- WHAT THE TASK ASKS -
Restate all the data exactly, so that each line is the same as before.

===== AVAILABLE RECORDS =====

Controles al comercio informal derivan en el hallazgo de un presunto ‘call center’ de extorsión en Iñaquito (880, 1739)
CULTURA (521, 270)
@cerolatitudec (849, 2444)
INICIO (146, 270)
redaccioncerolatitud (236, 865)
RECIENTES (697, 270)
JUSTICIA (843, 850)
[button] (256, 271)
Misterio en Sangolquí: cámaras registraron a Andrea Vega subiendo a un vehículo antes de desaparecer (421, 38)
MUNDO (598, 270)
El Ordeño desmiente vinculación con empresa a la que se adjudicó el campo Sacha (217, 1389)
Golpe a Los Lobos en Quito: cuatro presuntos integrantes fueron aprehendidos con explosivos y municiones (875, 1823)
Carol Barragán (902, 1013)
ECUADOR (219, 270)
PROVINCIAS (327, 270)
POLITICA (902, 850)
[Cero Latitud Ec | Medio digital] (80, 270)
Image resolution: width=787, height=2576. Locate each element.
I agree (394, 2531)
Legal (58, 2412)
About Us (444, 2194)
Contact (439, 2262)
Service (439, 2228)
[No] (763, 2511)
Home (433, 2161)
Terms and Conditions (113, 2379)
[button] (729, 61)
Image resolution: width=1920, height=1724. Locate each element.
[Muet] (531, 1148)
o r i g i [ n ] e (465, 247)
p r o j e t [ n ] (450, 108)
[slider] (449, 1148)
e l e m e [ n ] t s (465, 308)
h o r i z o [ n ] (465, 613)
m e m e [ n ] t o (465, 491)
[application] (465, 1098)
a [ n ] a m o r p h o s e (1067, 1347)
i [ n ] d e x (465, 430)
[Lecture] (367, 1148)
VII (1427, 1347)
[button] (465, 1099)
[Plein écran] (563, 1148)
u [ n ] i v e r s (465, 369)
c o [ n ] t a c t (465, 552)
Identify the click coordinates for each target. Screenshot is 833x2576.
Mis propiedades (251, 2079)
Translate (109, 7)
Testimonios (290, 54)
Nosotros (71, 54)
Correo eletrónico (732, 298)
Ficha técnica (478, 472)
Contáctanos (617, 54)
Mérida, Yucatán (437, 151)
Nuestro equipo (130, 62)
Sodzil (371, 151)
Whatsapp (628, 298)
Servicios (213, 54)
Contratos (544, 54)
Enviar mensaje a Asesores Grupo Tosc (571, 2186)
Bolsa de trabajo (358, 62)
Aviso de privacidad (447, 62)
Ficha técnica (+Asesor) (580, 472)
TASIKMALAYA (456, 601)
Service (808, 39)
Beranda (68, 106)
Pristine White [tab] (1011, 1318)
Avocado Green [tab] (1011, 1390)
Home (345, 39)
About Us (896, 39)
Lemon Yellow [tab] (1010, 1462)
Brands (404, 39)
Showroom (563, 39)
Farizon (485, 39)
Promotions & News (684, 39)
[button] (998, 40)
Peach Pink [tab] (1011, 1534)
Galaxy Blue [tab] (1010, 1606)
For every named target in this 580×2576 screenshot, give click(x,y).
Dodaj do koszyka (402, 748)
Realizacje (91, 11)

=====

- ANSWER TO THE PROBLEM -
Controles al comercio informal derivan en el hallazgo de un presunto ‘call center’ de extorsión en Iñaquito (880, 1739)
CULTURA (521, 270)
@cerolatitudec (849, 2444)
INICIO (146, 270)
redaccioncerolatitud (236, 865)
RECIENTES (697, 270)
JUSTICIA (843, 850)
[button] (256, 271)
Misterio en Sangolquí: cámaras registraron a Andrea Vega subiendo a un vehículo antes de desaparecer (421, 38)
MUNDO (598, 270)
El Ordeño desmiente vinculación con empresa a la que se adjudicó el campo Sacha (217, 1389)
Golpe a Los Lobos en Quito: cuatro presuntos integrantes fueron aprehendidos con explosivos y municiones (875, 1823)
Carol Barragán (902, 1013)
ECUADOR (219, 270)
PROVINCIAS (327, 270)
POLITICA (902, 850)
[Cero Latitud Ec | Medio digital] (80, 270)
Image resolution: width=787, height=2576. Locate each element.
I agree (394, 2531)
Legal (58, 2412)
About Us (444, 2194)
Contact (439, 2262)
Service (439, 2228)
[No] (763, 2511)
Home (433, 2161)
Terms and Conditions (113, 2379)
[button] (729, 61)
Image resolution: width=1920, height=1724. Locate each element.
[Muet] (531, 1148)
o r i g i [ n ] e (465, 247)
p r o j e t [ n ] (450, 108)
[slider] (449, 1148)
e l e m e [ n ] t s (465, 308)
h o r i z o [ n ] (465, 613)
m e m e [ n ] t o (465, 491)
[application] (465, 1098)
a [ n ] a m o r p h o s e (1067, 1347)
i [ n ] d e x (465, 430)
[Lecture] (367, 1148)
VII (1427, 1347)
[button] (465, 1099)
[Plein écran] (563, 1148)
u [ n ] i v e r s (465, 369)
c o [ n ] t a c t (465, 552)
Identify the click coordinates for each target. Screenshot is 833x2576.
Mis propiedades (251, 2079)
Translate (109, 7)
Testimonios (290, 54)
Nosotros (71, 54)
Correo eletrónico (732, 298)
Ficha técnica (478, 472)
Contáctanos (617, 54)
Mérida, Yucatán (437, 151)
Nuestro equipo (130, 62)
Sodzil (371, 151)
Whatsapp (628, 298)
Servicios (213, 54)
Contratos (544, 54)
Enviar mensaje a Asesores Grupo Tosc (571, 2186)
Bolsa de trabajo (358, 62)
Aviso de privacidad (447, 62)
Ficha técnica (+Asesor) (580, 472)
TASIKMALAYA (456, 601)
Service (808, 39)
Beranda (68, 106)
Pristine White [tab] (1011, 1318)
Avocado Green [tab] (1011, 1390)
Home (345, 39)
About Us (896, 39)
Lemon Yellow [tab] (1010, 1462)
Brands (404, 39)
Showroom (563, 39)
Farizon (485, 39)
Promotions & News (684, 39)
[button] (998, 40)
Peach Pink [tab] (1011, 1534)
Galaxy Blue [tab] (1010, 1606)
For every named target in this 580×2576 screenshot, give click(x,y).
Dodaj do koszyka (402, 748)
Realizacje (91, 11)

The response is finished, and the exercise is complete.